======== Testo della pagina
Subito dopo troviamo un’altra composizione intitolata Un congedo. Perché prima Congedo e adesso Un congedo? Borges non adopera le parole mai casualmente e anche un articolo indetermonativo ha il suo peso nell’economia di una interpretazione. Un congedo perché ci sono infiniti modi di dirsi addio, e infinite maniere di leggere la realtà che sempre si presenta per sineddoche e pretende tuttavia di diventare verità assoluta, unica.

L’amore è concepito come un rapporto che scava l’addio. Anche qui per tre volte, come in una giaculatoria, abbiamo la sera, e addirittura abbiamo un riferimento a “le nostre labbra nella nuda intimità dei baci”, ma pare che niente serva a protrarre la meraviglia degli incontri già deteriorati dalla presenza costante della sera e poi dalle lacrime di lei.

“Sera che dura vivida come un sogno

tra le altre sere.

Dopo io raggiunsi e superai

notti e navigazioni”.

Mai una promessa, mai una parola di passione, un abbandono, una esaltazione, un pensiero torbido, accecante, irrazionale e anche quando ci racconta, in La mia vita intera, il percorso e la dimensione del suo credo, hanno una sola espressione nei confronti della donna: “Ho amato una ragazza altera e bianca e di una ispanica quiete”.
================
======== Elenco
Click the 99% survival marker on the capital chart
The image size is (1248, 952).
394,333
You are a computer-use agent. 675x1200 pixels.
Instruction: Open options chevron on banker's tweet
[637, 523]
================
▶ Esercizi
1. Estrai dal brano su Borges il tratto che va da "Subito dopo troviamo" fino a "lacrime di lei.".
2. Riassumi in due frasi il brano su Borges.
L'elenco non serve per svolgere gli esercizi.

▶ Soluzioni
1.
Subito dopo troviamo un’altra composizione intitolata Un congedo. Perché prima Congedo e adesso Un congedo? Borges non adopera le parole mai casualmente e anche un articolo indetermonativo ha il suo peso nell’economia di una interpretazione. Un congedo perché ci sono infiniti modi di dirsi addio, e infinite maniere di leggere la realtà che sempre si presenta per sineddoche e pretende tuttavia di diventare verità assoluta, unica.

L’amore è concepito come un rapporto che scava l’addio. Anche qui per tre volte, come in una giaculatoria, abbiamo la sera, e addirittura abbiamo un riferimento a “le nostre labbra nella nuda intimità dei baci”, ma pare che niente serva a protrarre la meraviglia degli incontri già deteriorati dalla presenza costante della sera e poi dalle lacrime di lei.

2. Dopo Congedo si trova la composizione Un congedo, dove l'articolo indeterminativo rimanda agli infiniti modi di dirsi addio e alle infinite maniere di leggere la realtà. L'amore vi è concepito come un rapporto che scava l'addio, segnato dalla sera e dalle lacrime di lei, e anche in La mia vita intera la donna compare in una sola espressione, senza promesse né parole di passione.